On la croyait éternelle, invulnérable, la forêt. Pourtant le béton grignote la vallée et, sur les hauteurs, les scieries débitent à tout va. Comme tout le monde dans le Comté, Ahmed, le shérif, ne peut que constater les dégâts. À l’aube d’un second mandat, il navigue, mélancolique, entre ses souvenirs, les nuits avec Maria et le maintien de l’ordre dans ce trou où d’ordinaire rien ne se passe, ou si peu. Mais au seuil de l’été brûlant, tout se détraque. Une bande d’écolos radicaux déguisés en arbres débarque en ville pour s’opposer au massacre des bois. Bientôt, ceux-ci recrachent en lisière les dépouilles d’animaux atrocement mutilés. Alors Ahmed trace sa piste au plus profond de la nature, sauvage, sublime, oppressante.
Ce roman aux faux accents de polar dégage une inquiétante étrangeté et une intensité hors du commun. Un hommage aux paysages aimés voués à disparaître.

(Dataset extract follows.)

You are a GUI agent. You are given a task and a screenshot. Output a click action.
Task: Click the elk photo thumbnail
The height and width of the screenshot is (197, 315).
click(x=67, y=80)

L'auteur : XAVIER GLOUBOKII est né en 1975. Il a songé à devenir libraire puis a travaillé comme journaliste à Lyon, animé un blog de cinéma avant d'être aujourd'hui responsable de communication d'un établissement public. Il vit à Vincennes. "Écorces", son premier roman, doit beaucoup à son plaisir de marcheur dans les forêts du Beaujolais vert de son enfance et à son amour de la littérature américaine.
Extrait
"J’étais sorti du chemin. Les roues imprimaient leurs sillons sur l’herbe grasse. La voiture glissait en silence sur le terre-plein. Le moteur coupé, je la laissai rouler quelques dizaines de mètres avant de relever le frein. Le levier craqua cran à cran, déchirant la quiétude d’une fin d’après-midi assoupie. Nous étions au seuil de l’été, la chaleur avait baigné la terre et, derrière la vitre à moitié baissée, bêtes et hommes semblaient s’être accordés pour se taire. Je glissai sur le siège pour atteindre en paresseux la poignée et ouvrir la portière. Dehors, le soleil donnait. J’ajustai mon Stetson et ôtai l’étoile de mon veston. Un mauvais rayon frappant mon torse m’aurait trahi. Il n’en était pas question. Je me voulais furtif et m’acquitter de mon devoir le plus vite possible. Beaucoup plus bas, vers la vallée, j’étais attendu pour dîner. Le vieux Stan m’avait demandé d’intervenir et je n’avais pu lui refuser. Je lui avais promis d’aller jeter un œil et m’étais juré de ne pas m’attarder. J’avais bien tenté de l’assurer que leurs actions étaient pacifiques, qu’ils ne gênaient après tout personne ; il m’avait lancé un regard mauvais en baragouinant quelque chose sur ses foins, qu’ils ne seraient plus bons à rien. «Comme toi », avait-il ajouté à l’intention de son fils. Planté à ses côtés, impassible, Joan avait suspendu le mouvement de sa fourche."